3. Problemas mecânicos: Rolamentos danificados, alinhamento incorreto do acoplamento, parafusos de instalação soltos.
4. Contaminação por óleo: Os contaminantes causam desgaste anormal ou emperramento das superfícies de fricção.
Q14: Se o mecanismo variável responder lentamente ou não funcionar, como solucionar o problema?
A14:
• Para controle proporcional eletro-hidráulico: Primeiramente verifique se o sinal elétrico chega normalmente ao eletroímã e se a resistência da bobina está normal.
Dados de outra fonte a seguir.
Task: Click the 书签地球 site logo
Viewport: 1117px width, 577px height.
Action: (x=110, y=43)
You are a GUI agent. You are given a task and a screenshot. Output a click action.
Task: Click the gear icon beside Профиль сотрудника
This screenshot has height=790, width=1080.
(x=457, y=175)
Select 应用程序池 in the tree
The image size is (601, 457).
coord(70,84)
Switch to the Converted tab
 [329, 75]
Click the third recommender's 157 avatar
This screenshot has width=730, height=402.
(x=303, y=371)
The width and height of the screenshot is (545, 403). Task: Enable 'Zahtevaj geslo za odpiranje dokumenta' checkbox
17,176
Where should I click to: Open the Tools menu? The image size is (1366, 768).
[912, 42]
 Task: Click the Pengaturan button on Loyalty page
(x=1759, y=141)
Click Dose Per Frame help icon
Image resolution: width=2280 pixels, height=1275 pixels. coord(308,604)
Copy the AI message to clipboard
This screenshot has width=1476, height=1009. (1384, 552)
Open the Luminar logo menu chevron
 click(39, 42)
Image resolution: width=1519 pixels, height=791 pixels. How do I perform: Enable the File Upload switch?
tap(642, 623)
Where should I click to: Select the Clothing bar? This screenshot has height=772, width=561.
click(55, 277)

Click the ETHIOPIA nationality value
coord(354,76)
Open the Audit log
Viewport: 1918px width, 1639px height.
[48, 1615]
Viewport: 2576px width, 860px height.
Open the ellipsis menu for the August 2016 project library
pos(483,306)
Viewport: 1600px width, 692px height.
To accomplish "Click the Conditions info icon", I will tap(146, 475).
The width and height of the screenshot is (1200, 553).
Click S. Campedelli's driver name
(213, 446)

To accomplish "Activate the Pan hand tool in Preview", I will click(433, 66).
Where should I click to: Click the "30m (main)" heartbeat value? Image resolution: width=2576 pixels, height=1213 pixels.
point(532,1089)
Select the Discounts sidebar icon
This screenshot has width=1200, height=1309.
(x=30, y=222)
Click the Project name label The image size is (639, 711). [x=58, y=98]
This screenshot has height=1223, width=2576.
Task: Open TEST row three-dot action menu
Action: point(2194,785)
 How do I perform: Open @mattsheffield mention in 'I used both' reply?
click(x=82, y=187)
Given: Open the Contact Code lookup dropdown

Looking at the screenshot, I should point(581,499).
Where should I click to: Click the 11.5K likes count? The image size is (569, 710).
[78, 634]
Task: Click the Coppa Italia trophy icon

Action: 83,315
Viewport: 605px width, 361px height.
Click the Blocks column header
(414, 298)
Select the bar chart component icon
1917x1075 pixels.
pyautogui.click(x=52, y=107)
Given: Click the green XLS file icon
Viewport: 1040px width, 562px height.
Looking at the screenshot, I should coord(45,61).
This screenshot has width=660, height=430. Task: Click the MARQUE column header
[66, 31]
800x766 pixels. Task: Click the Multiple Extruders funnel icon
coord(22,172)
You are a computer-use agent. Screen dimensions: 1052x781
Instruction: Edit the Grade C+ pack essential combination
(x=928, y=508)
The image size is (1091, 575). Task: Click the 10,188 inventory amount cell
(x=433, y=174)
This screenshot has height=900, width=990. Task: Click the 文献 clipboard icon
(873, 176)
Em seguida, verifique se o circuito do óleo de controle está desobstruído e se o filtro piloto está obstruído.
• Em relação ao controle hidráulico: Verifique se o óleo de pressão de controle é fornecido normalmente e se o núcleo da válvula de controle está preso.
• Para todos os tipos: Verifique se o pistão variável ou o mecanismo de giro do disco inclinado estão presos devido à contaminação por óleo.
Q15: Qual é a vida útil esperada da bomba?
A15: Sob condições de seleção, instalação e manutenção corretas (especialmente manutenção de óleo extremamente limpo), a vida útil projetada deste tipo de bomba de êmbolo de alta pressão pode normalmente atingir vários milhares ou até dezenas de milhares de horas. A vida útil real depende em grande parte das condições de trabalho (pressão, velocidade, temperatura do óleo) e do nível de manutenção. A análise regular do óleo é um método eficaz para prever o estado de saúde da bomba.